The ESRB has also published “Methodologies for the assessment of real estate vulnerabilities and macroprudential policies: residential real estate”. This report documents the quantitative framework developed by the ESRB Working Group on Real Estate Methodologies for the assessment of both residential real estate vulnerabilities and related macroprudential policies across EU countries, in terms of appropriateness and sufficiency. The report provides the analytical framework for the ESRB’s EEA-wide assessment of vulnerabilities relating to residential real estate.

Additionally, the ESRB has published a follow-up report on the countries that received ESRB warnings in 2016 concerning medium-term vulnerabilities in their residential real estate sectors. The report reviews the evolution of the vulnerabilities since 2016, as well as the policy responses aimed at mitigating the vulnerabilities, in Belgium, Denmark, Luxembourg, the Netherlands, Austria, Finland, Sweden and the United Kingdom.

The ESRB monitors compliance with its recommendations via an “act or explain” mechanism. The sub-recommendations contained in each recommendation have a specific timeline for implementation (ranging from 2020 to 2022). Thereafter, the ESRB will assess compliance. Furthermore, the countries receiving warnings are also expected to report back to the ESRB within one year to confirm whether the identified vulnerabilities have been mitigated or not.

Going forward, the ESRB will continue exercising its mandate of macroprudential oversight of the financial system in the EU Member States, Iceland, Liechtenstein and Norway, including identifying financial stability vulnerabilities related to real estate. The ESRB will continue to issue warnings if a significant systemic risk to financial stability is identified and, where appropriate, issue recommendations for remedial action.

For media queries, please contact Peter Ehrlich, tel.: +49 69 1344 8320.
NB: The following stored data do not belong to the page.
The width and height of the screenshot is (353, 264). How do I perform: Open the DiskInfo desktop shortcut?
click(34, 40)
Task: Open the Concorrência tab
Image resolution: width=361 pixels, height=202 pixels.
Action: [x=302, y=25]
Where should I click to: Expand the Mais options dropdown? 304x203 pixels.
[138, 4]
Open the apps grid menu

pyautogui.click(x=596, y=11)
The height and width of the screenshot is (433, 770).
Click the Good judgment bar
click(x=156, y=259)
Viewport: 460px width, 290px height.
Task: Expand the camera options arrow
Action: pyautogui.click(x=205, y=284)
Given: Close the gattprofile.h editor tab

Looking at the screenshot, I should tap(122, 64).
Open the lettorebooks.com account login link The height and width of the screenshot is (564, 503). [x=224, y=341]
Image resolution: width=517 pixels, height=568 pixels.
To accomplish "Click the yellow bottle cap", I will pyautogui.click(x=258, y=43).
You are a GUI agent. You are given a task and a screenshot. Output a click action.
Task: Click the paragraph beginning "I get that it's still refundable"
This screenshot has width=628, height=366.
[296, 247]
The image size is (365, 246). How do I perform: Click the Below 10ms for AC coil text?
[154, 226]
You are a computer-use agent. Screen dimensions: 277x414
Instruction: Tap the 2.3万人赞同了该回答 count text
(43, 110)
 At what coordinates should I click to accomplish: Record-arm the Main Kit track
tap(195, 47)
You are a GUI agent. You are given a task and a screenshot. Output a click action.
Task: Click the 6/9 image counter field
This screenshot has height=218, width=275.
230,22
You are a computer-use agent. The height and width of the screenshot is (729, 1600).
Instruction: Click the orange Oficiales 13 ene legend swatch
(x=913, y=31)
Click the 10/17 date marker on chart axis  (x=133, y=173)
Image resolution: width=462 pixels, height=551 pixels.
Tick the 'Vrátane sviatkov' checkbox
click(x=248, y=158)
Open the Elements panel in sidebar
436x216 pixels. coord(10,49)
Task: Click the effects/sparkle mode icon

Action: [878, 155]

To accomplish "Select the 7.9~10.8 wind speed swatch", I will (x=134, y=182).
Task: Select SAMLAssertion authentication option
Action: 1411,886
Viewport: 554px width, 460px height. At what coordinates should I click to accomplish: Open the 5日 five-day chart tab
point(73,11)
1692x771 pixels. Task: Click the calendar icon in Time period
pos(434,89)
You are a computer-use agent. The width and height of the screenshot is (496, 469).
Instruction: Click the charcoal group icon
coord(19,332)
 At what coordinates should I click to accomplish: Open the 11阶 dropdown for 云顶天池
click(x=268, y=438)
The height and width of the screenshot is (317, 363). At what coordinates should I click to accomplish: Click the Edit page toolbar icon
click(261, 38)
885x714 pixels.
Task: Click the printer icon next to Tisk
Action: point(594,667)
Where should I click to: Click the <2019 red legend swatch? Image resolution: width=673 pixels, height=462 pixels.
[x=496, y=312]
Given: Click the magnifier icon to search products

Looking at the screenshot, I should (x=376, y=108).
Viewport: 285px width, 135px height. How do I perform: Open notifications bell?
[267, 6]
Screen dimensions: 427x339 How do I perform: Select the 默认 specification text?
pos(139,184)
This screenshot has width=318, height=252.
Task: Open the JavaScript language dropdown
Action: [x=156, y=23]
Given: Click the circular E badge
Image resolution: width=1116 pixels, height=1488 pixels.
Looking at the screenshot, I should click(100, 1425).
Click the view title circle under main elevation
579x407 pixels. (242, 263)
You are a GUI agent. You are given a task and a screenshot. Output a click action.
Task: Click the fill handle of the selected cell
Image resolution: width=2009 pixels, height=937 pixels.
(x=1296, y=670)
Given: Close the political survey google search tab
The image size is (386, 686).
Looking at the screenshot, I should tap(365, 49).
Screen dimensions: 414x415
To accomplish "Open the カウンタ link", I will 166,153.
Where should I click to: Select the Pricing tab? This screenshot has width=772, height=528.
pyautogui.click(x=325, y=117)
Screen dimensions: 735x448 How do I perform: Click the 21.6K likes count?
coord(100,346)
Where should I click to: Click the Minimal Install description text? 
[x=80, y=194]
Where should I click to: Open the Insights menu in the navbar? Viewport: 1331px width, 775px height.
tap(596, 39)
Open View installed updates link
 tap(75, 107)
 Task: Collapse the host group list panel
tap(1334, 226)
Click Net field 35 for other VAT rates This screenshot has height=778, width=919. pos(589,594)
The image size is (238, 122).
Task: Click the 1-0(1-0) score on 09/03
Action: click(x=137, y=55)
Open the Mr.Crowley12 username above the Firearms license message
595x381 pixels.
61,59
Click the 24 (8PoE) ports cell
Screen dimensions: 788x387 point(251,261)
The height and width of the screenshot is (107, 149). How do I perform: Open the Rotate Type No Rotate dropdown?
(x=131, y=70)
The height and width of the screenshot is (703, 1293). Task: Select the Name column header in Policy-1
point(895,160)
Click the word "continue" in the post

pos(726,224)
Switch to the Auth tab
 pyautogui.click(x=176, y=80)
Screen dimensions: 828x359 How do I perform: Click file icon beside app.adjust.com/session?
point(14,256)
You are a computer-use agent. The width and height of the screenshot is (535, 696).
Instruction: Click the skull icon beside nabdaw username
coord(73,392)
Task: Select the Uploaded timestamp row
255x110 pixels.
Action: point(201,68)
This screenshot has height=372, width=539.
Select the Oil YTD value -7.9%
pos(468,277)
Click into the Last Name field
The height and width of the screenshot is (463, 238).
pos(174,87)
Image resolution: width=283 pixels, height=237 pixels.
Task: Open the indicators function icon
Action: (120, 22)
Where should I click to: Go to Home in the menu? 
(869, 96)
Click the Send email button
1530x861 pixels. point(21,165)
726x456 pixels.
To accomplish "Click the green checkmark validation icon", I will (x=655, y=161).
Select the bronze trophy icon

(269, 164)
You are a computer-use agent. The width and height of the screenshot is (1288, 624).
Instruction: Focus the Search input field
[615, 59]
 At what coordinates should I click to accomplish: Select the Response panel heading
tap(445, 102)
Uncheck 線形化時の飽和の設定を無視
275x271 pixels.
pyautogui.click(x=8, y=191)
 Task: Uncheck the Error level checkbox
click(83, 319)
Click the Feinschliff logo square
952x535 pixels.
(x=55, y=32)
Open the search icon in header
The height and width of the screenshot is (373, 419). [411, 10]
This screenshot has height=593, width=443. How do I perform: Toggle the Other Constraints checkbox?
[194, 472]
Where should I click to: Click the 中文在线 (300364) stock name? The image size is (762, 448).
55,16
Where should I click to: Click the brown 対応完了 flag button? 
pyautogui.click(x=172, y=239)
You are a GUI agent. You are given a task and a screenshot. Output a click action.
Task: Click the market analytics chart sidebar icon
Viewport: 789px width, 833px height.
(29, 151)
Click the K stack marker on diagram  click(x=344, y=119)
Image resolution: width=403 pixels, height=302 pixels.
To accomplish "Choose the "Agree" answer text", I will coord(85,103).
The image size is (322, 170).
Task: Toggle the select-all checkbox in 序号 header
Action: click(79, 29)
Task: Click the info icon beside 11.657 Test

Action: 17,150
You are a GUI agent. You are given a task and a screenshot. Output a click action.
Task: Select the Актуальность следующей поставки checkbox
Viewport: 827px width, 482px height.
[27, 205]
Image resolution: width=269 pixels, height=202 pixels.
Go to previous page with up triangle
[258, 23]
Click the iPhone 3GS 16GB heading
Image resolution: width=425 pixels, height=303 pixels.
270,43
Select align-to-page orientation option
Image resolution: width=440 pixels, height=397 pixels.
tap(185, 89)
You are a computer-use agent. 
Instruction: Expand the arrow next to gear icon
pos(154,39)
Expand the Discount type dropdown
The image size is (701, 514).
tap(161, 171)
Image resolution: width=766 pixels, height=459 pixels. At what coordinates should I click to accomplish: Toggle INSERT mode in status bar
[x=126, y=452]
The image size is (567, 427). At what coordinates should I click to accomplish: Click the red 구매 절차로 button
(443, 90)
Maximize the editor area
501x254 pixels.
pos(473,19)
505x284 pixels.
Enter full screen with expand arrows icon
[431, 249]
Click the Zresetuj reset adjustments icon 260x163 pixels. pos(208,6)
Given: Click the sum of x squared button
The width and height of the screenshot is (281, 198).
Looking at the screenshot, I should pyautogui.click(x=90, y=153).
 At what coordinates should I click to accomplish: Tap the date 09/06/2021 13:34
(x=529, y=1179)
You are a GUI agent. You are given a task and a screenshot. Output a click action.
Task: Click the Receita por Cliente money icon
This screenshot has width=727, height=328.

[1]Czech Republic (Warning/ESRB/2019/10); Germany (Warning/ESRB/2019/11); France (Warning/ESRB/2019/12); Iceland (Warning/ESRB/2019/13); and Norway (Warning/ESRB/2019/14).
[2]Belgium (Recommendation/ESRB/2019/4); Denmark (Recommendation/ESRB/2019/5); Luxembourg (Recommendation/ESRB/2019/6); the Netherlands (Recommendation/ESRB/2019/7); Finland (Recommendation/ESRB/2019/8); and Sweden (Recommendation/ESRB/2019/9).